WHAT YOU NEED TO DO —
1. Which activities does the post on rights and responsibility say God never gave us the right to do? List every one.
2. In the post on rights and responsibility:
(a) On what date was it published?
(b) What services does the Catholic Church say it will not provide under any government order?
(c) What does it call the natural consequence of damaging your body?

SOURCE DOCUMENT —
----------

Archive for the ‘rights’ Category

Rights and Responsibility

February 14, 2012

I hope people really understand what a “right” is. If you can’t understand why the same word would be used to say “so-and-so has a right to be king over England”, then you don’t understand what the word really means.

A right is something you are entitled to, that other people must give you, by virtue of your existence. The logical reasoning behind rights is always shallow. Logic doesn’t justify rights. We claim rights to liberty and life the same way kings claimed rights to the throne: God gave us our rights, and so we have them. Anyone who disagrees, can face the sword in a test of who is right by military might.

A king who has a right to a throne is not necessarily a king. He needs to secure his position, oftentimes by politicking, and occasionally by killing the right people, and too often by waging war against his own people. It is a bloody affair. So, to, our rights are not secure unless we exert our own powers to secure them. We are no more free by virtue of our rights than a king is king by virtue of his. Without the hard work and concentrated effort, our rights are rights in name only. How many Americans talk about the rights they have, but never lift a finger to exert them? They are kings who are not king.

The Catholic Church today has declared war on the US Government. If you cannot see that, you are blind. They have said they will not comply with any order by the government to provide birth control and abortion services. They have said they are willing to fight to preserve their right to not provide services that contradict explicitly with their religious beliefs. I pray that when push comes to shove, people will realize the Catholic Church is ready to kill to protect their right to live according to their belief. That will help people understand how rights really work.

Are you ready to oppose foreign powers, oppose your government, oppose the majority of the people in the US, and fight and kill to defend your rights, just as a king would?

Of course, we must be wise. Kings who have a right to the throne are usually patient in making their move. After all, if they do not make their move at the right time in the right way, they will be just another cousin who tried to steal the throne.

A king who secures his throne by exerting his rights is not permitted to do anything he wants. He must act in the best interests of the people over whom he is king. If he abuses his power, then he loses his right to be king. God takes his right away, and gives it to another. So, too, our rights are not the rights to do anything we please. If we abuse our power, and abuse our position and noble position, then we can lose our rights. Like a king in exile, we too can end up with no rights at all. Or dead.

This is a key that many libertarians miss. Your right to liberty is not the right to abuse your body. If you damage your body, the natural consequence is that you have no liberty at all. Your right to free speech is not the right to corrupt public morality. Your right to property is not the right to destroy that property wantonly. When you abuse your rights in this way, you are in danger of losing them all. That’s why we have laws that protect people from themselves. Consent is not all the is needed to do something; it must also be in the best interests of the people around them.

God never gave us the right to create, distribute, and view pornography, or participate in extra-marital sexual relations, or to bear false witness against each other, or to use the Lord’s name in vain, or worship false idols. These are not rights. We cannot do them and expect good things to happen to us.

----------

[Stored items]
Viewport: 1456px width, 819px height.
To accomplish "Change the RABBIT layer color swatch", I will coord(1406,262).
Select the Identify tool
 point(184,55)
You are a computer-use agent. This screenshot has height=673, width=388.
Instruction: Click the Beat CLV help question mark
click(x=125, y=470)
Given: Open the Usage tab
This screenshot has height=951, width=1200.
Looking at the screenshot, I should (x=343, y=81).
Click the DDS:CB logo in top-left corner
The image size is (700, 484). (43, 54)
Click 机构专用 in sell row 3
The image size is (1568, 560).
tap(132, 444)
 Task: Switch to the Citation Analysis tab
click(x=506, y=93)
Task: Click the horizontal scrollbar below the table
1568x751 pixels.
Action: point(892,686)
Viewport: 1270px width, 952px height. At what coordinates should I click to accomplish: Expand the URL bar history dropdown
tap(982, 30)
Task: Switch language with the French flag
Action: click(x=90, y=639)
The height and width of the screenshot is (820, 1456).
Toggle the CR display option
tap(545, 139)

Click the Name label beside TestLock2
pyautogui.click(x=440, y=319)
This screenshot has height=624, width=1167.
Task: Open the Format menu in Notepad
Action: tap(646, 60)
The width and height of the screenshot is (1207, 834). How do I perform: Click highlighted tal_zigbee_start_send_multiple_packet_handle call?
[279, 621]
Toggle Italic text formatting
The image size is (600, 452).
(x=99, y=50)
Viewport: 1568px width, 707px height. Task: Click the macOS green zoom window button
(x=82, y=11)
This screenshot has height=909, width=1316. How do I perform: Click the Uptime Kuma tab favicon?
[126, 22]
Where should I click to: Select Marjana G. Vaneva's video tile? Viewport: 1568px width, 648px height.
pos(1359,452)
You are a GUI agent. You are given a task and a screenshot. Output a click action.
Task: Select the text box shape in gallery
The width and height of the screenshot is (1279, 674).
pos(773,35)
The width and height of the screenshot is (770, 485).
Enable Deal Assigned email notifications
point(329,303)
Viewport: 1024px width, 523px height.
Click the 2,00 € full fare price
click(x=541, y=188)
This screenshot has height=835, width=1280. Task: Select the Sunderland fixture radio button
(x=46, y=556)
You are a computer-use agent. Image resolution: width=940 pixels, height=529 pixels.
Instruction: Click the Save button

----------

TASK ANSWERS —
1.
- Creating, distributing, and viewing pornography
- Participating in extra-marital sexual relations
- Bearing false witness against each other
- Using the Lord's name in vain
- Worshiping false idols

2.
(a) February 14, 2012
(b) Birth control and abortion services
(c) You have no liberty at all.